**What to work on:** Restate the listing exactly and in full.

------------

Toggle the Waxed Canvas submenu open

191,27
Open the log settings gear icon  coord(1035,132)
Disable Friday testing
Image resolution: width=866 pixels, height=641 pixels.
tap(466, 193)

------------

**Expected answer:**
Toggle the Waxed Canvas submenu open

191,27
Open the log settings gear icon  coord(1035,132)
Disable Friday testing
Image resolution: width=866 pixels, height=641 pixels.
tap(466, 193)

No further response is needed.